Madre Cabrini parte dunque nel 1889 con sette suore, attraversando l'Atlantico insieme a 900 emigranti, che occupavano la terza classe della nave.

"Nell'arco di quasi trent'anni compirà 28 traversate dell'Oceano che divide i due continenti. E tutte le volte troverà il niente ad aspettarla, neanche un letto dove posare il capo per riposare. Solo povera gente abbruttita dal lavoro e da condizioni di vita disumane. Sono i nuovi poveri per i quali la fede è un ricordo, lasciato nella propria terra di origine; è un popolo a cui manca una guida."

In America gli italiani erano considerati "schiavi bianchi". "Giungevano a centinaia di migliaia all'anno, insidiati già alla partenza e all'arrivo da loschi procacciatori che ne sfruttavano l'ignoranza e il bisogno, privi di protezione, disponibili a tutto (...). Vivevano senza scuole, senza ospedali, senza chiese, chiusi nelle loro 'piccole italie', quartieri che proliferavano ai margini delle grandi città. E quasi sempre non erano nemmeno 'piccole italie', perché i vari campanilismi le frazionavano e mettevano rissosamente i vari gruppi regionali gli uno contro gli altri. (...) Quelli che riuscivano a far fortuna (...) si guardavano bene dal mescolarsi con i propri disprezzati connazionali."

I politici "affrontavano il problema dell'emigrazione dal punto di vista dell'ordine pubblico, con qualche provvedimento di polizia, ma senza nessuna intelligenza volta a immaginare forme di tutela economica e sociale. (...) Nemmeno la Chiesa cattolica d'America poteva fare qualcosa. Allora in tutta New York non vi erano più di venti preti che capissero un po' l'italiano". Gli emigrati avrebbero dovuto inoltre sottostare all'obbligo di contribuire economicamente al sostegno delle attività parrocchiali per poter frequentare la chiesa e "le sole organizzazioni italiane attive sul posto erano i circoli 'Giordano Bruno', che avevano come unica preoccupazione quella di diffondere e mantenere un acceso anticlericalismo."

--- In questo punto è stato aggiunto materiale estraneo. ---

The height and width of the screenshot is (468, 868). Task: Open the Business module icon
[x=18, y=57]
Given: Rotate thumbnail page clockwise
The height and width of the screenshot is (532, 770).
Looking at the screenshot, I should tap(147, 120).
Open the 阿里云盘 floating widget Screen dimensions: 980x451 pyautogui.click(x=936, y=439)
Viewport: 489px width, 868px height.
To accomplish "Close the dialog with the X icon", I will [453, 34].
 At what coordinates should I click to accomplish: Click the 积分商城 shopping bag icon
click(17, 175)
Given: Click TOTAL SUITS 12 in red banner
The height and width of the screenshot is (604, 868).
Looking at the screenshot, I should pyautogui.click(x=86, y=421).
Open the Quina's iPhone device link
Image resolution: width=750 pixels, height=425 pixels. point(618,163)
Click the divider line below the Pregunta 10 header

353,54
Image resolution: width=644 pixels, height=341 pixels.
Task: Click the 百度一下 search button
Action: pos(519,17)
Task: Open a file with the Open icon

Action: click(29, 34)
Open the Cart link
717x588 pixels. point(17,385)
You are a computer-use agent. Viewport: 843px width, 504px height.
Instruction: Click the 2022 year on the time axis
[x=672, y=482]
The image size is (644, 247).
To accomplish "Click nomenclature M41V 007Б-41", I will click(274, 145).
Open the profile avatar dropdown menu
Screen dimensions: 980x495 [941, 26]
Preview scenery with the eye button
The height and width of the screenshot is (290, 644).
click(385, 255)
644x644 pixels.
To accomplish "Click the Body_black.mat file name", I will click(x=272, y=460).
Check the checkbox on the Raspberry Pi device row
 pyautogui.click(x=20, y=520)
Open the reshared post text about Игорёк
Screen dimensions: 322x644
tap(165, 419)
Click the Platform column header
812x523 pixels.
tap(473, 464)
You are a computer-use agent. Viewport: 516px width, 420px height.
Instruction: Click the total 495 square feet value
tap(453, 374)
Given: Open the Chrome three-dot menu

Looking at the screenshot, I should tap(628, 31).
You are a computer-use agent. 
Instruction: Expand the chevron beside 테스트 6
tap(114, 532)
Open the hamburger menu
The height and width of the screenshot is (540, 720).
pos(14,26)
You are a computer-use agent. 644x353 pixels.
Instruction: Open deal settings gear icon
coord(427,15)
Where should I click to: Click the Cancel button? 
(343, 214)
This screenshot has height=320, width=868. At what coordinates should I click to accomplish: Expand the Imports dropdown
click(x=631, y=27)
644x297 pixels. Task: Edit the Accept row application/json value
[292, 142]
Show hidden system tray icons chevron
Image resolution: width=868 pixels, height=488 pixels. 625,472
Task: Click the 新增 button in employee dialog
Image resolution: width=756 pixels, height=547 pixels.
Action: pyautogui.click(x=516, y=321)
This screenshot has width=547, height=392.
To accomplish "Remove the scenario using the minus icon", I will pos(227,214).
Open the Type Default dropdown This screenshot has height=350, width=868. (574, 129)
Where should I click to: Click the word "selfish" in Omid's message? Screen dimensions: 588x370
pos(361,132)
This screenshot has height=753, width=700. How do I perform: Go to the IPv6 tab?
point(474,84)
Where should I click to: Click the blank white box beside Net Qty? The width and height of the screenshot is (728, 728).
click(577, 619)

Francesca Cabrini, dall'accoglienza dei ragazzini nelle sue scuole, partiva poi alla ricerca dei genitori. "In un trafiletto del New York Sun, in data 30 giugno 1889, si legge: 'In queste ultime settimane, alcune donne vestite come suore di carità, vanno percorrendo i quartieri italiani del Bend e della Little Italy, arrampicandosi per irte e strette scalinate, scendendo in sporchi scantinati e in certi antri in cui nemmeno i poliziotti di New York osano entrare da soli'."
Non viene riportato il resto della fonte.